───── TEXTO EXIBIDO ─────

16.3.05

Tu também, Zang, meu filho?



Um homem entra na sala de cinema para ver "O segredo dos punhais voadores", de Zang Yimou. Meia-dúzia de pessoas na sessão da madrugada. Até aqui, tudo normal.
Um homem vai mesmo preparado para ver um filme que não lhe encha totalmente as medidas. Um homem sabe que os filmes orientais estão na moda, venham da China, Hong Kong, Japão ou Coreia. A crítica anda delirante com as orientalices cinematográficas.
Um homem até viu o "trailer", por isso não se pode queixar muito. Um homem até gostou mesmo muito de filmes do Zang, como "Ju Dou", "Raise of the Red Lanters" (não me lembro do título português) e, principalmente, "A Tríade de Xangai".
Um homem está preparado para dar um desconto.
Mas um homem não aguenta ver um Autor a fazer um cinema menor de forma superior. Um homem fica deslumbrado com uma direcção de fotografia verdadeiramente notável, com uma qualidade de som absolutamente espectacular e uns efeitos especiais à "Matrix".

───── MATERIAL FORNECIDO ─────

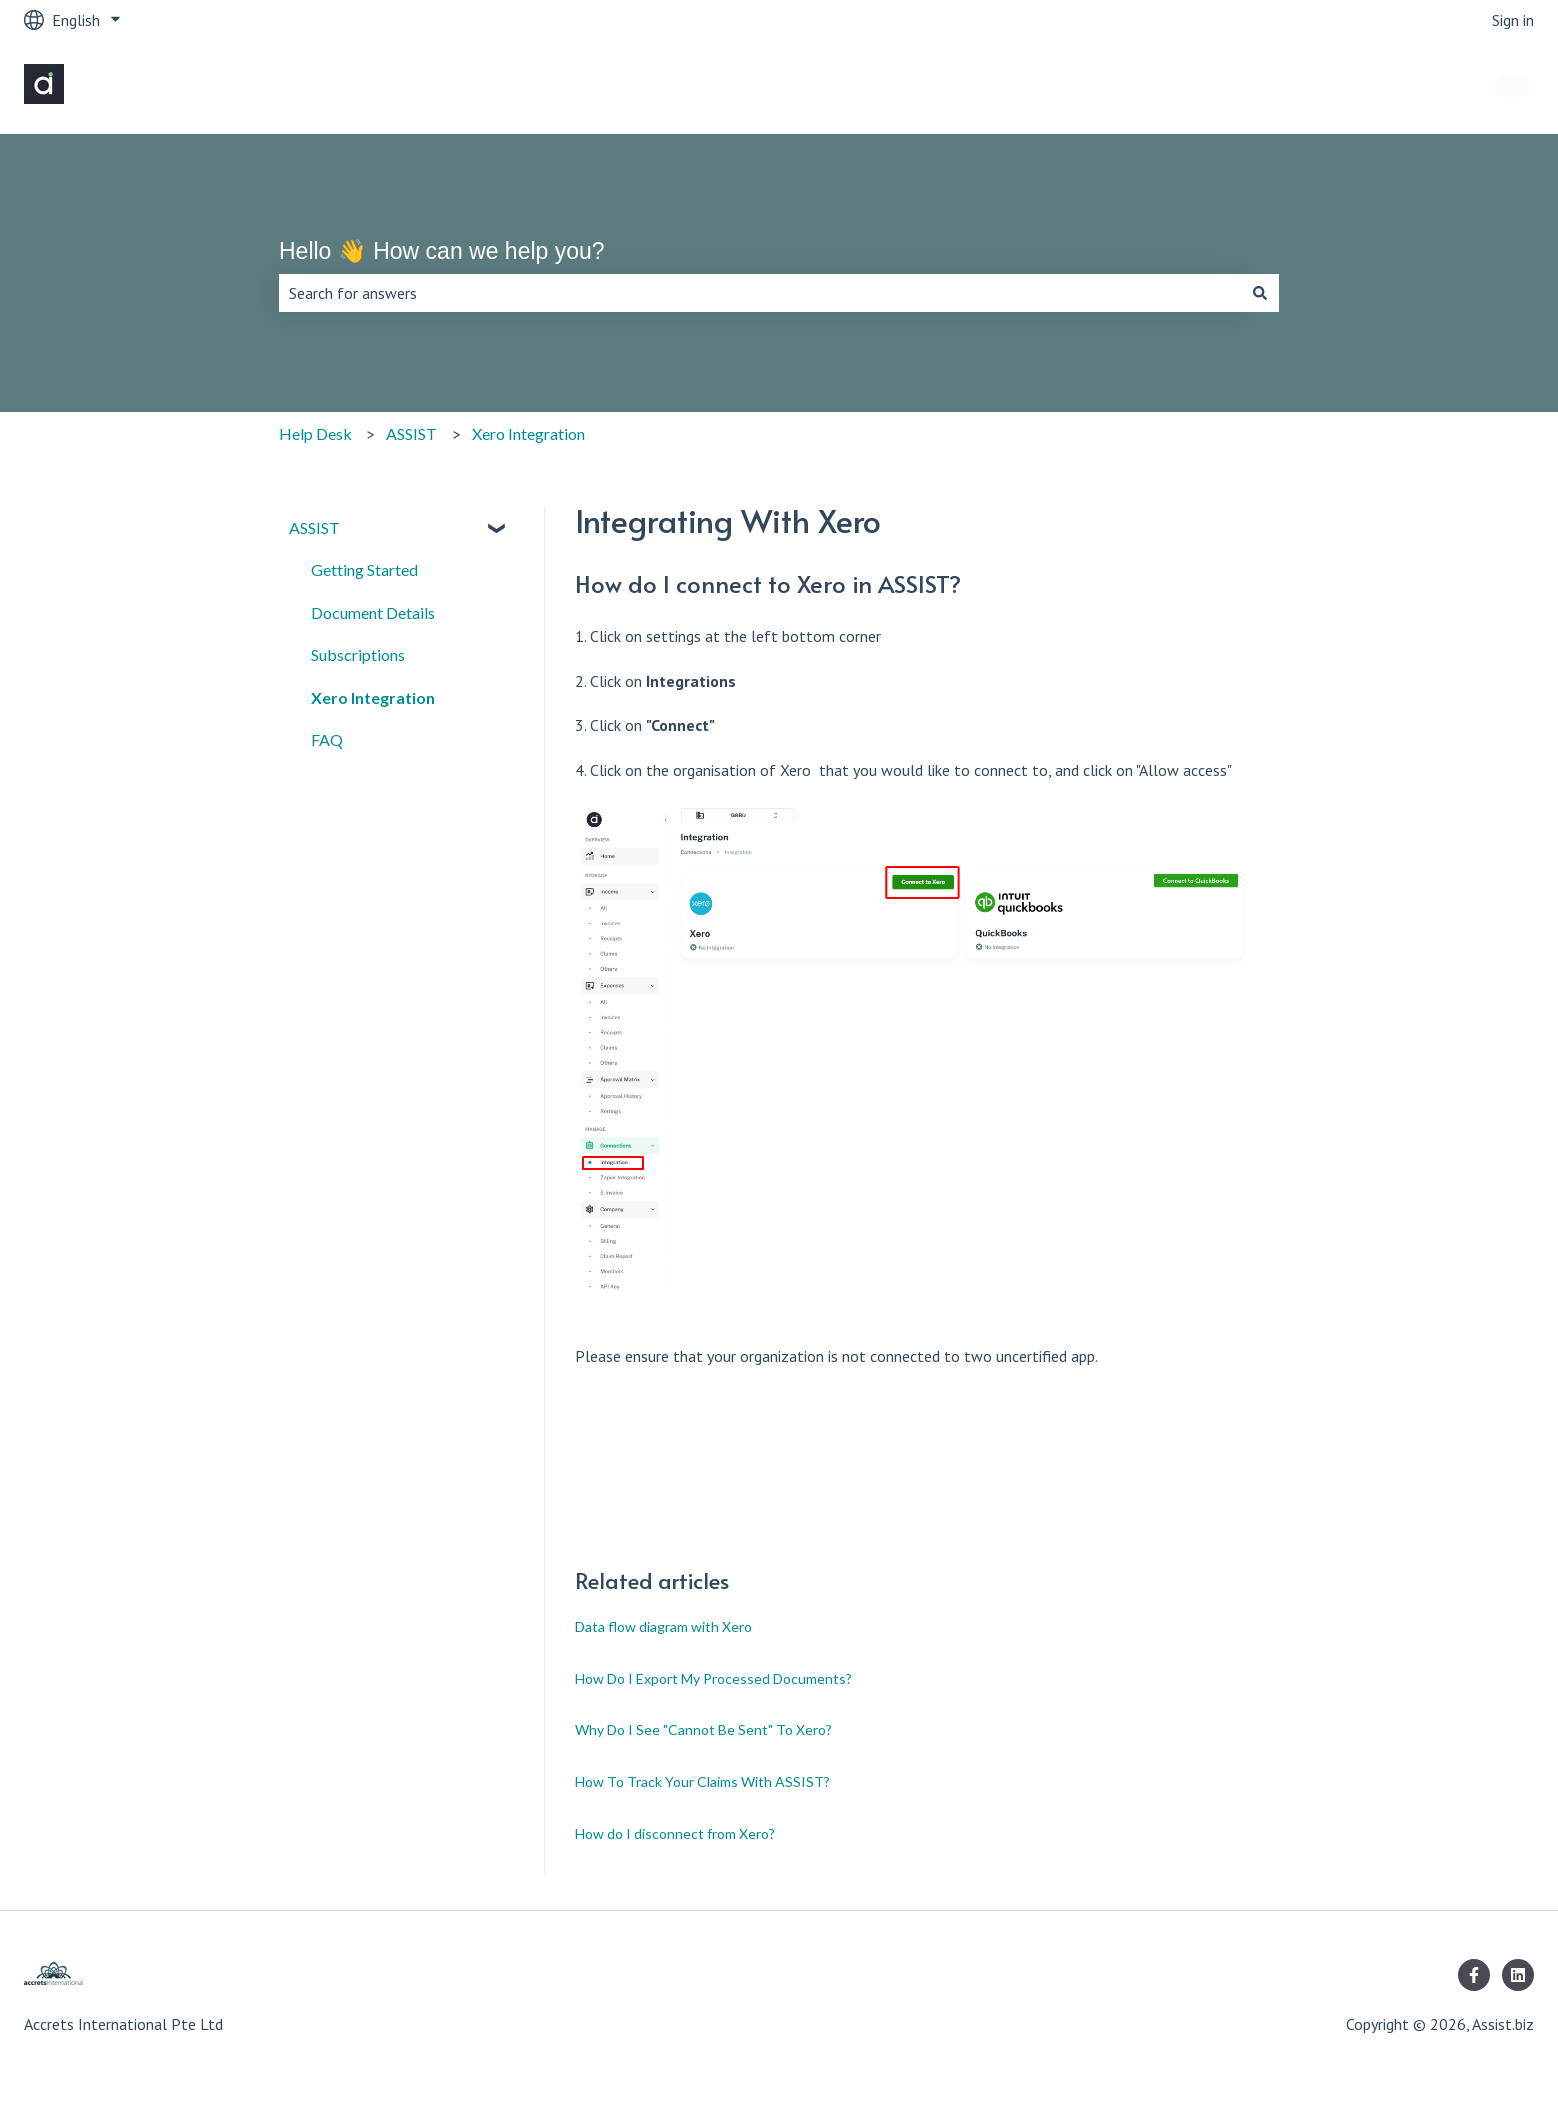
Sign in (1513, 20)
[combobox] (760, 293)
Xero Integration (528, 433)
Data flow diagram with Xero (663, 1626)
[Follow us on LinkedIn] (1518, 1975)
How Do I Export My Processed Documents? (713, 1678)
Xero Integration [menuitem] (373, 697)
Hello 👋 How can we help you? (442, 251)
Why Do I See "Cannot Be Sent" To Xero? (703, 1729)
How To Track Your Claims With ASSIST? (702, 1781)
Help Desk (315, 433)
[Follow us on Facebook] (1474, 1975)
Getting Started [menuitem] (364, 569)
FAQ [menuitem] (327, 739)
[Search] (1260, 293)
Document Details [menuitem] (373, 612)
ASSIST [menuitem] (314, 527)
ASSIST (411, 433)
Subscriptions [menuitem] (358, 654)
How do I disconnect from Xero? (675, 1833)
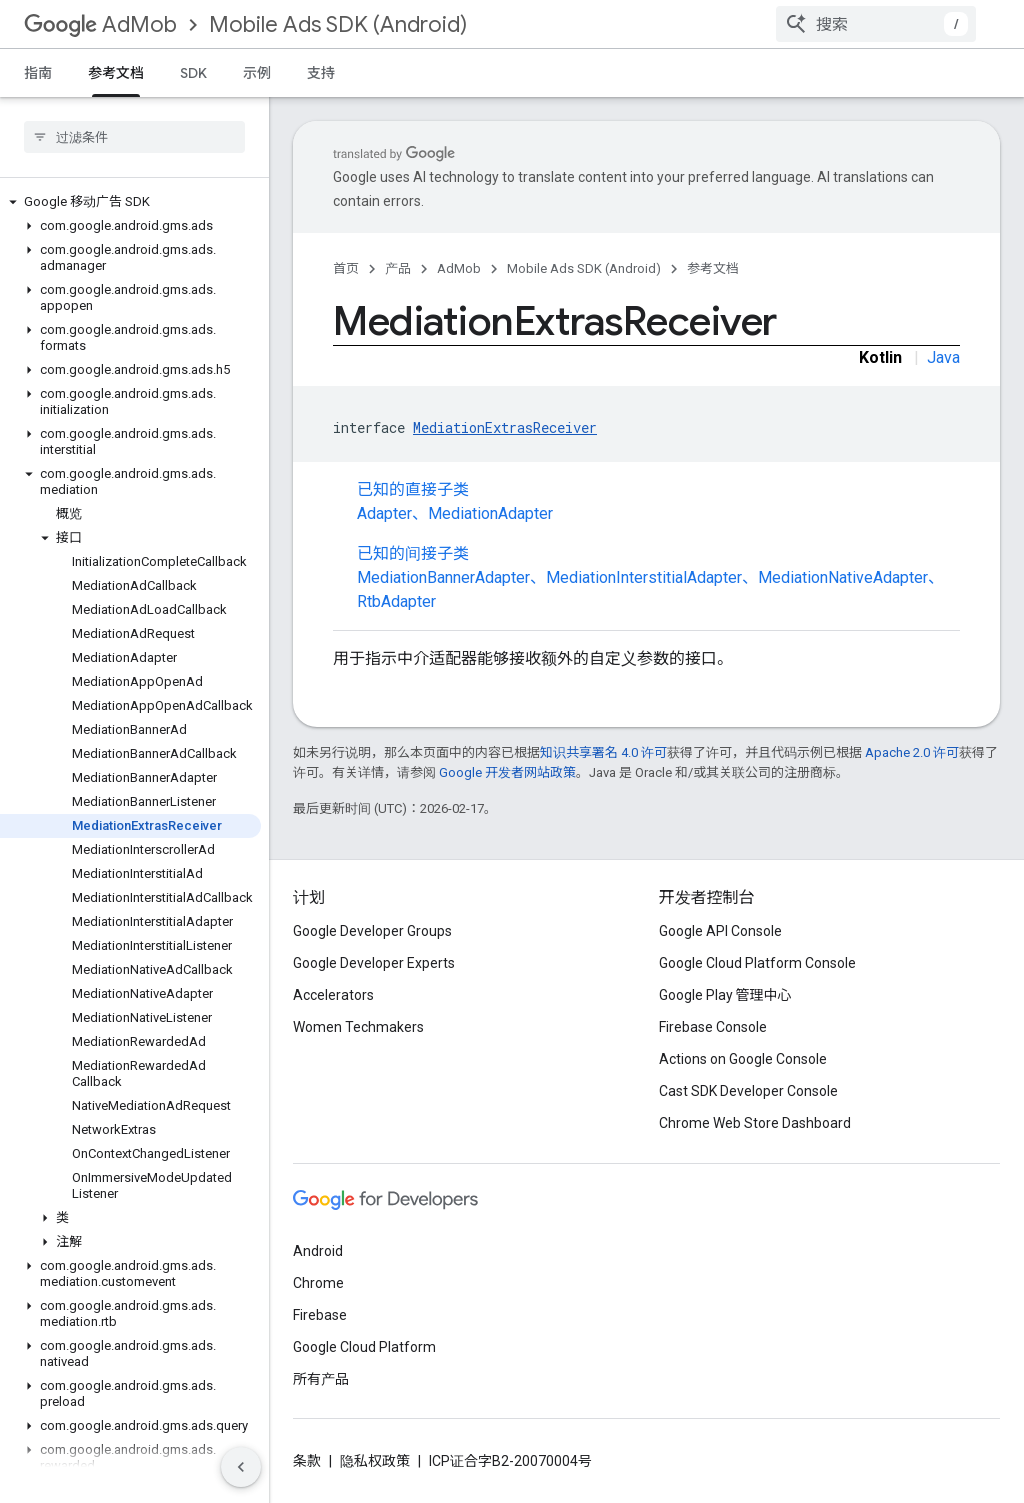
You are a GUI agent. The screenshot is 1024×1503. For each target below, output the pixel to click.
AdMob (100, 24)
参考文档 (713, 268)
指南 (38, 73)
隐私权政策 (375, 1461)
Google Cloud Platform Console (757, 963)
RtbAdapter (396, 601)
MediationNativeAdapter (843, 577)
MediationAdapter (490, 513)
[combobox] (876, 24)
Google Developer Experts (374, 963)
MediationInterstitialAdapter (644, 577)
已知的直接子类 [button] (658, 503)
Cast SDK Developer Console (748, 1091)
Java (943, 357)
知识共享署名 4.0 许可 (603, 752)
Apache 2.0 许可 (912, 752)
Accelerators (333, 995)
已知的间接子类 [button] (658, 579)
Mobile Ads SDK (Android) (338, 24)
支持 (321, 73)
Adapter (384, 513)
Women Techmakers (358, 1027)
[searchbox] (134, 137)
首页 (346, 268)
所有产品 (321, 1379)
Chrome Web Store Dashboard (755, 1123)
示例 (257, 73)
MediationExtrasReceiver (505, 427)
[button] (130, 202)
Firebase (320, 1315)
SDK (193, 73)
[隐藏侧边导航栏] (241, 1467)
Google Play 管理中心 (725, 995)
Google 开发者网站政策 (507, 772)
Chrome (318, 1283)
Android (318, 1251)
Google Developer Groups (372, 931)
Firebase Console (713, 1027)
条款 (307, 1461)
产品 (398, 268)
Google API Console (720, 931)
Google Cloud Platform (364, 1347)
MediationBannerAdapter (443, 577)
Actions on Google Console (743, 1059)
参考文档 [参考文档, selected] (116, 73)
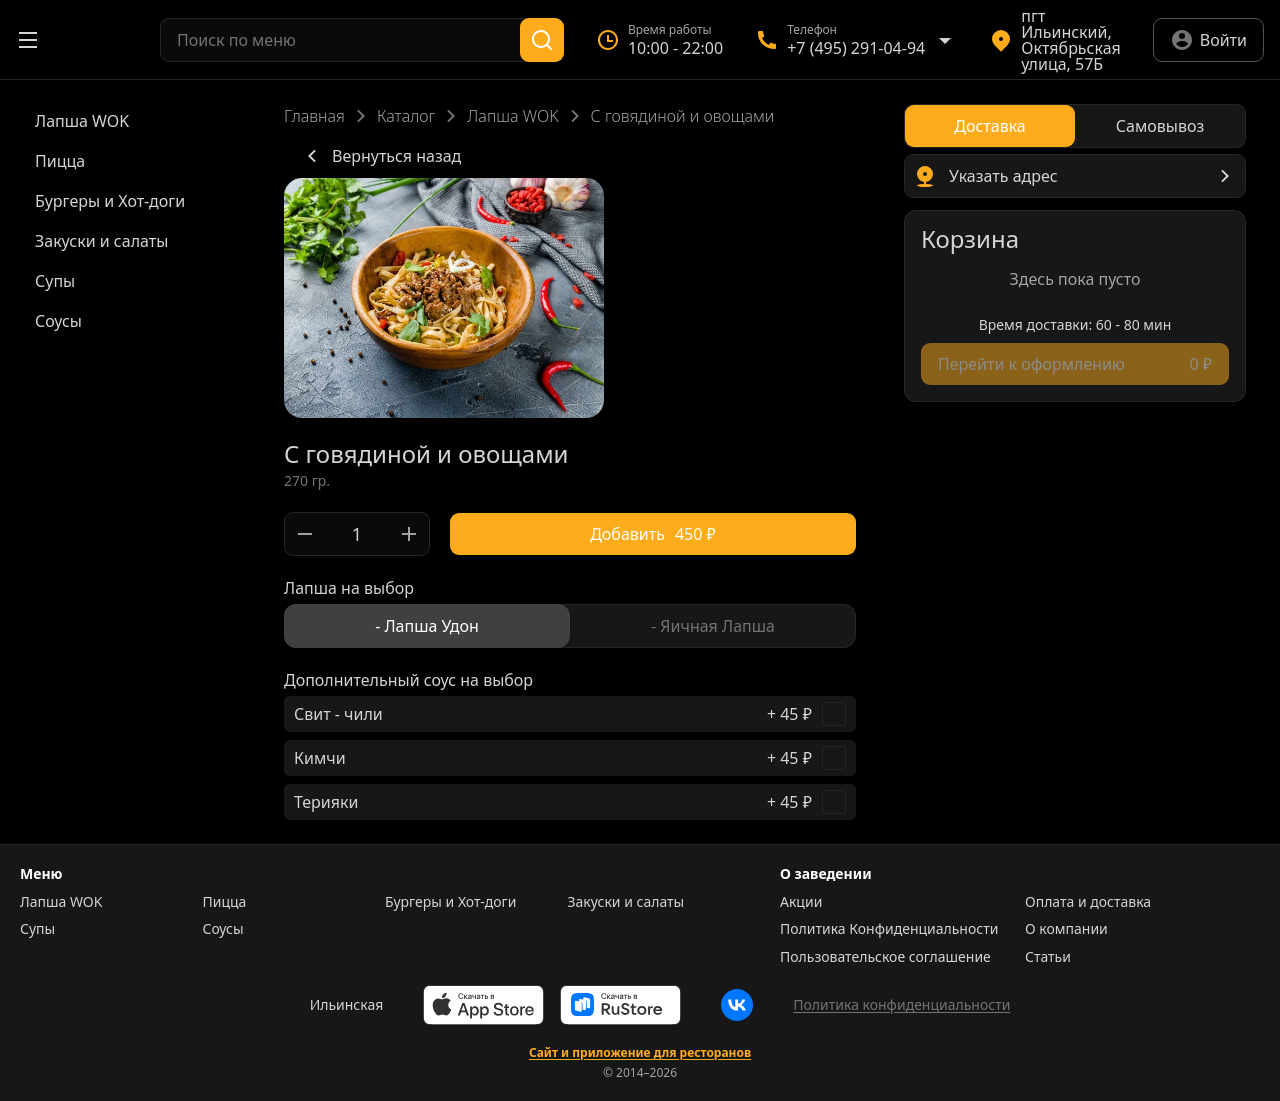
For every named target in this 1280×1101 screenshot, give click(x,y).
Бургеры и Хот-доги (450, 902)
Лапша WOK (512, 116)
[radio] (427, 626)
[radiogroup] (570, 626)
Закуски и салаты (626, 902)
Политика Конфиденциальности (889, 929)
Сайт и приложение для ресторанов (640, 1053)
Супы (37, 929)
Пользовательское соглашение (885, 957)
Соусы (223, 929)
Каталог (406, 116)
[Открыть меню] (28, 40)
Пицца (225, 902)
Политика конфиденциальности (901, 1004)
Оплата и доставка (1088, 902)
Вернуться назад (380, 156)
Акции (801, 902)
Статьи (1048, 957)
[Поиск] (542, 40)
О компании (1066, 929)
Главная (314, 116)
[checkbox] (570, 714)
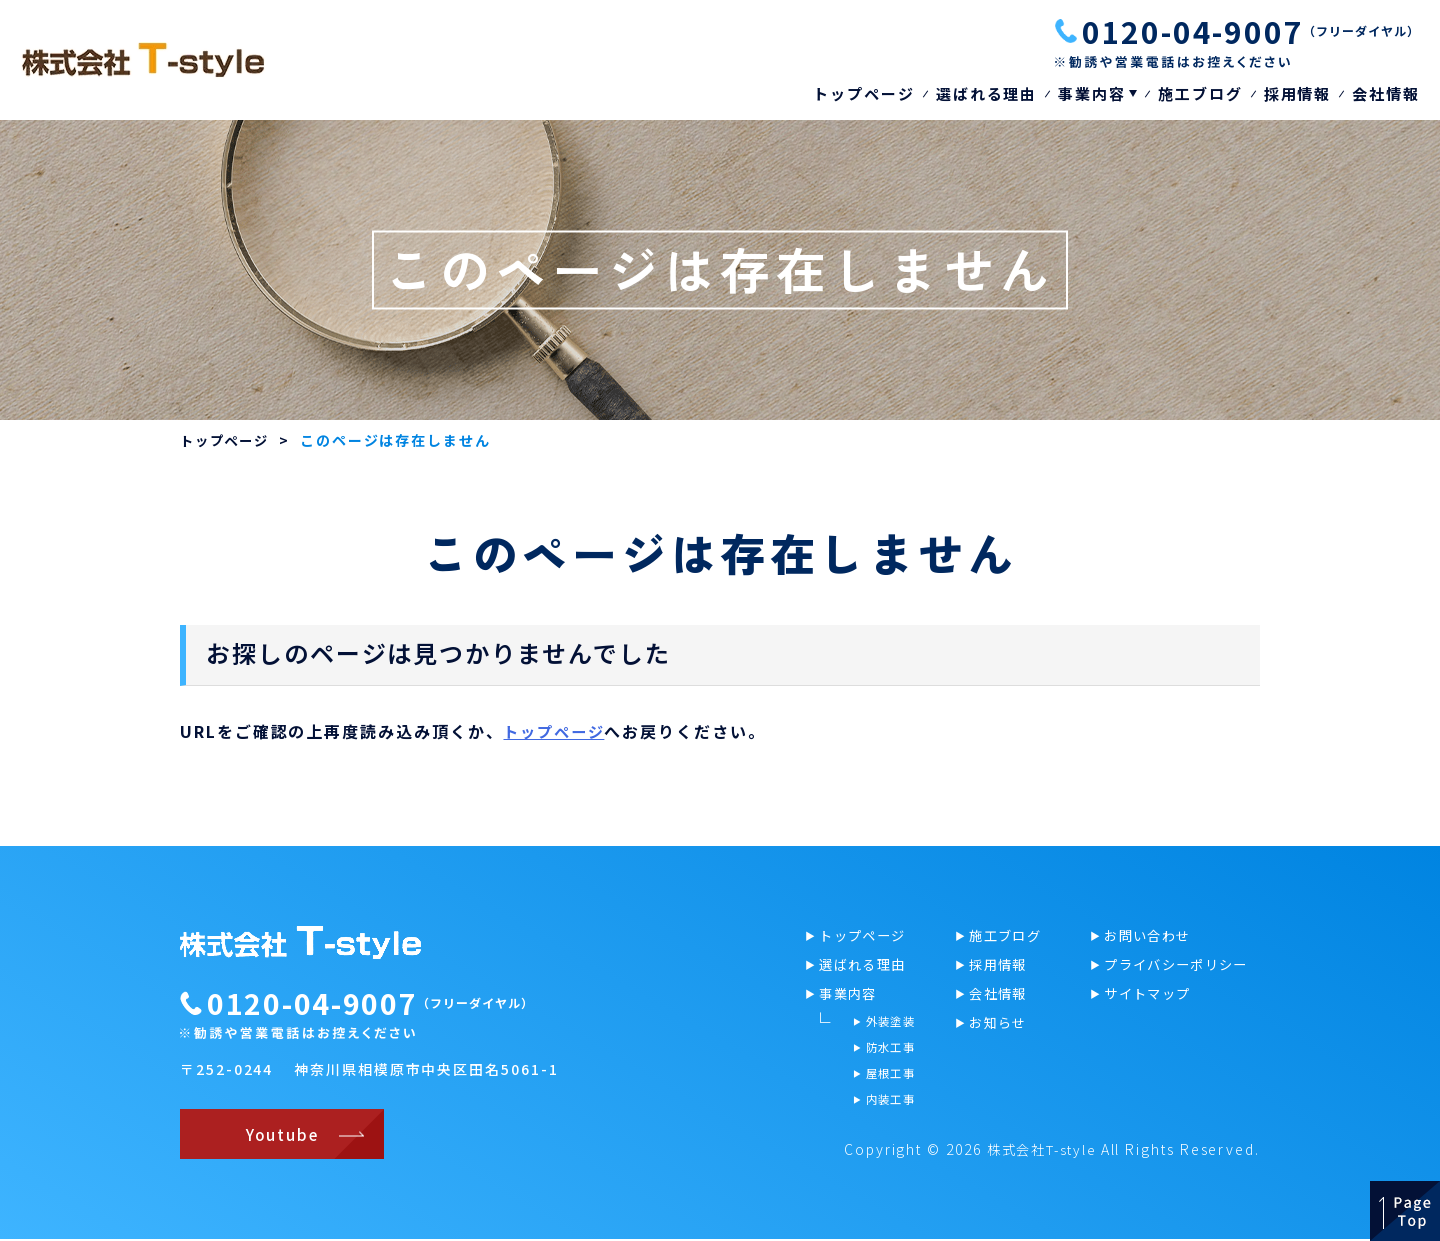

─────

O QUE FAZER:
(a) Reescreva o trecho do texto sobre o filme de Zang Yimou que vai de "Um homem entra" até "as orientalices cinematográficas.", trocando "madrugada" por "noite".
(b) Quais são todos os lugares de onde, segundo o texto sobre o filme de Zang Yimou, podem vir os filmes orientais?
(c) Resuma em duas frases o texto sobre o filme de Zang Yimou.
Os itens não precisam ser usados.

RESPOSTAS ESCRITAS:
(a)
Um homem entra na sala de cinema para ver "O segredo dos punhais voadores", de Zang Yimou. Meia-dúzia de pessoas na sessão da noite. Até aqui, tudo normal.
Um homem vai mesmo preparado para ver um filme que não lhe encha totalmente as medidas. Um homem sabe que os filmes orientais estão na moda, venham da China, Hong Kong, Japão ou Coreia. A crítica anda delirante com as orientalices cinematográficas.

(b) China, Hong Kong, Japão e Coreia.

(c) Um homem vai à sessão da madrugada ver "O segredo dos punhais voadores", de Zang Yimou, já preparado para um filme que talvez não o satisfaça totalmente, embora tenha gostado muito de filmes anteriores do diretor. Ele está disposto a dar um desconto, mas não aguenta ver um Autor fazer um cinema menor de forma superior, ainda que fique deslumbrado com a fotografia, o som e os efeitos especiais.